Zdecydowany jak najszybciej zakończyć misję, Hovus wydał rozkaz unieruchomienia bongo, przez co jego kompani rozpoczęli ostrzał. Po krótkiej chwili z głębin pojawiła się ścigana wcześniej maszyna, którą pilotował Cross, a któremu udało się pozbyć podwładnych ochroniarza. Jego przybycie oznaczało rozpoczęcie walki, w wyniku której towarzysze Klatooinianina zostali unicestwieni. Wtedy skontaktował się z nim Rodas Borgin, który w ostrych słowach wyraził swoje niezadowolenie z bieżących wydarzeń. Arystokrata oznajmił podwładnemu, by zaprzestał walki, po czym oddalił się na bezpieczną odległość i obserwował przeciwników do chwili, gdy ujawnią swój cel podróży. W razie odmowy wykonania rozkazu zagroził Hovusowi wymyśleniem dla niego bolesnego sposobu, w który go zabije. Słysząc jego słowa, ochroniarz przystąpił do wykonywania polecenia, odpuszczając walkę z nieprzyjaciółmi.[3]

Śmierć

Hovus zostaje śmiertelnie postrzelony przez Jahana Crossa.

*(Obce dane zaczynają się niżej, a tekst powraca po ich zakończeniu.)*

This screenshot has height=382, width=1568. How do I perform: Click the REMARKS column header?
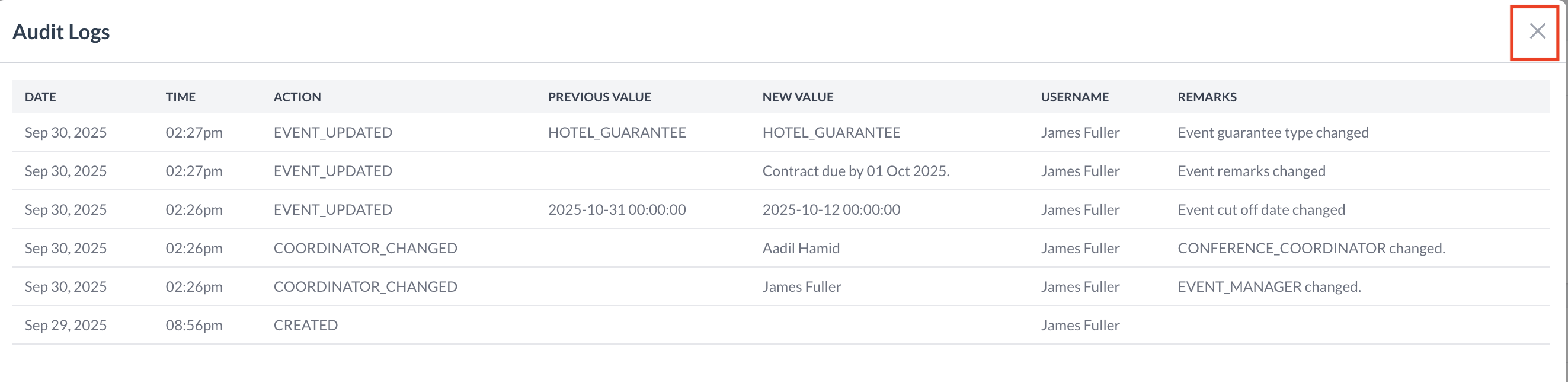click(x=1207, y=97)
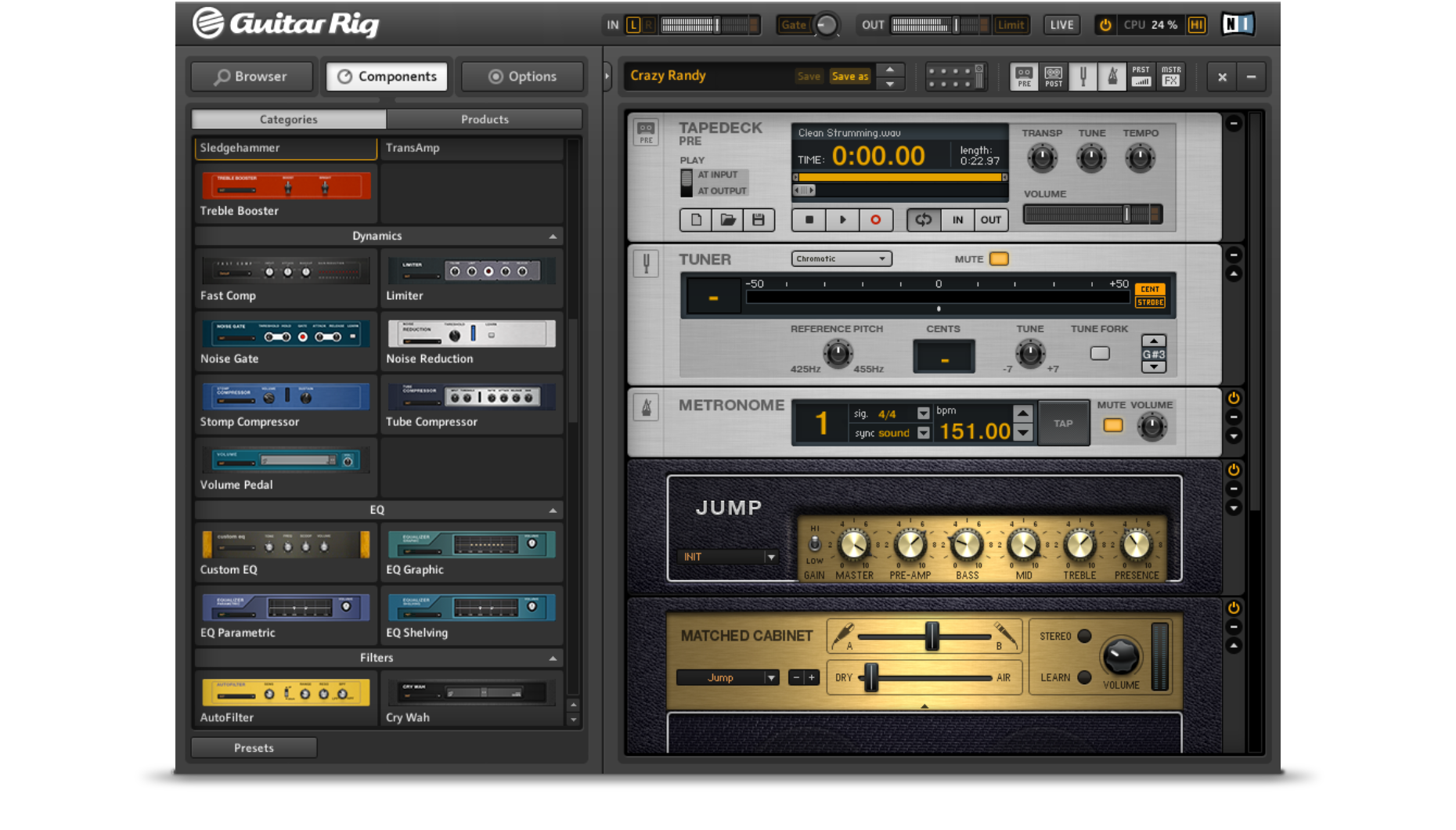Image resolution: width=1456 pixels, height=830 pixels.
Task: Toggle the Tuner Mute button
Action: [x=999, y=259]
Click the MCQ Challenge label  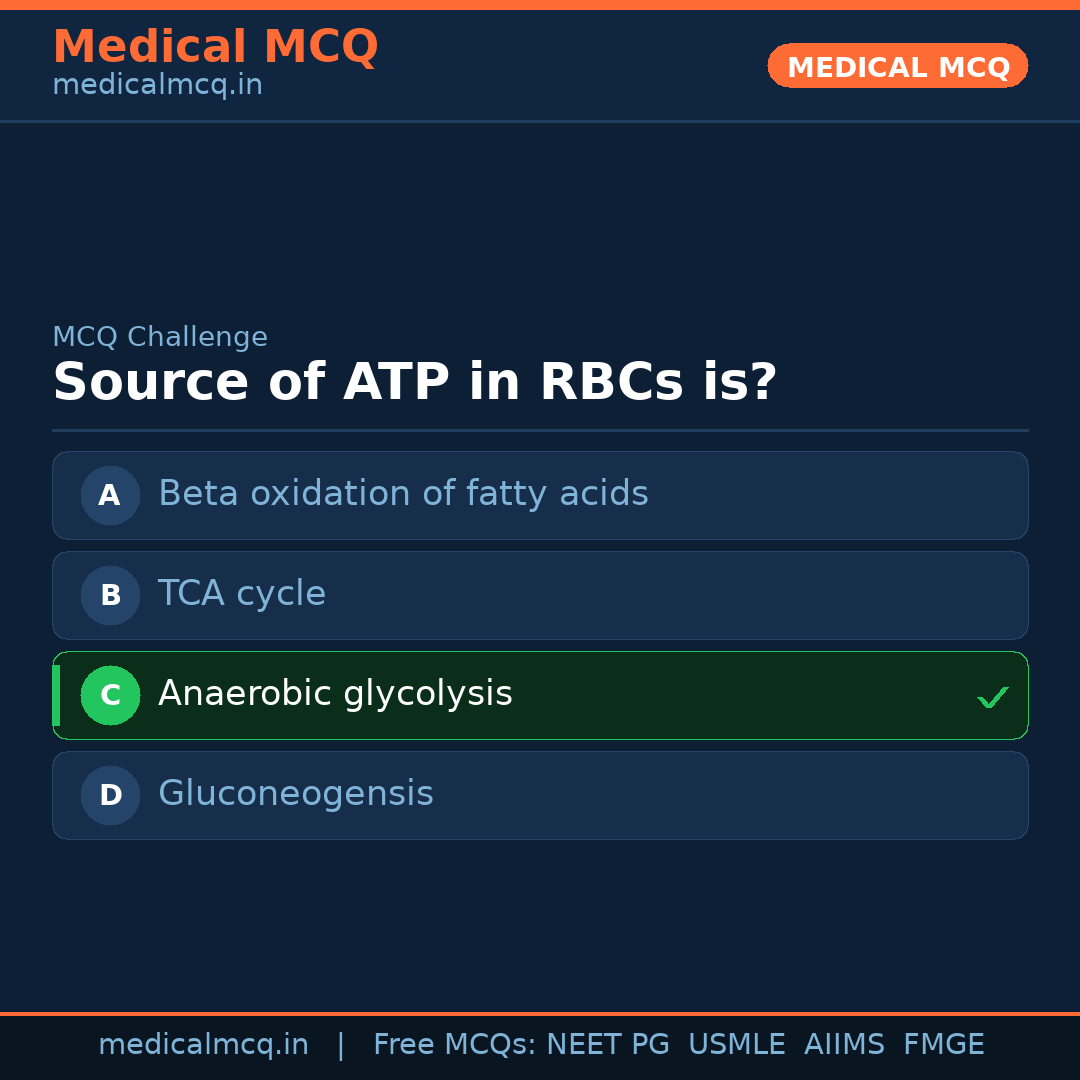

Gdy udało mu się ustalić dokąd zmierzali, zorganizował na powierzchni posiłki, po czym w ich towarzystwie udał się do portu w celu odbicia hrabiego Dooku. Po przybyciu na miejsce natknął się na Bobę Fetta mierzącego do jego wrogów. Biorąc jednak pod uwagę swoją przewagę liczebną, oznajmił zebranym, by się poddali i oddali władcę. Po jego słowach, Fett otworzył do nich ogień, przez co Hovus polecił swoim towarzyszom by znaleźli schronienie. Rozpoczęła się walka, w czasie której Klatooinianin został zaatakowany znienacka przez Jahana Crossa. Mężczyzna ponownie wykazał się mniejszą szybkością niż jego przeciwnik, dlatego ten bez trudu go rozbroił, po czym przy pomocy jego własnego blastera postrzelił go w jamę brzuszną. Otrzymana rana zaskoczyła Jorricka, który upadł na podłogę. Stojąc nad nim, imperialny oznajmił mu by się nie wychylał, gdyż nie musiał umierać, a potyczka dla niego dobiegła końca. Na koniec dodał też, że Borgin zrozumie odniesioną przez niego porażkę. Gdy jego oprawca odszedł, ochroniarz stwierdził, że jego pan mu nie wybaczy.[1]

Starcie trwało jakiś czas, a gdy się zakończyło jedynymi ocalałymi zostali Cross i Fett, którzy po chwili zaczęli walczyć między sobą. Pojedynek wygrał łowca nagród, po czym opuścił port w pogoni za Candrą Tymon, która zdołała uciec w towarzystwie Brona Dooku w czasie gdy wszyscy byli zajęci strzelaniną. W ślad za nim ruszył imperialny, co zmotywowało rannego Hovusa do uczynienia tego samego. Z trudem się poruszając, udało mu się dotrzeć do miejsca, w którym oczekiwał kierowca pilnujący pojazdów, którymi przybyli do portu. Widząc go, Klatooinianin polecił mu śledzić przeciwników.[1]

Rodas Borgin zostawia Jorricka na śmierć.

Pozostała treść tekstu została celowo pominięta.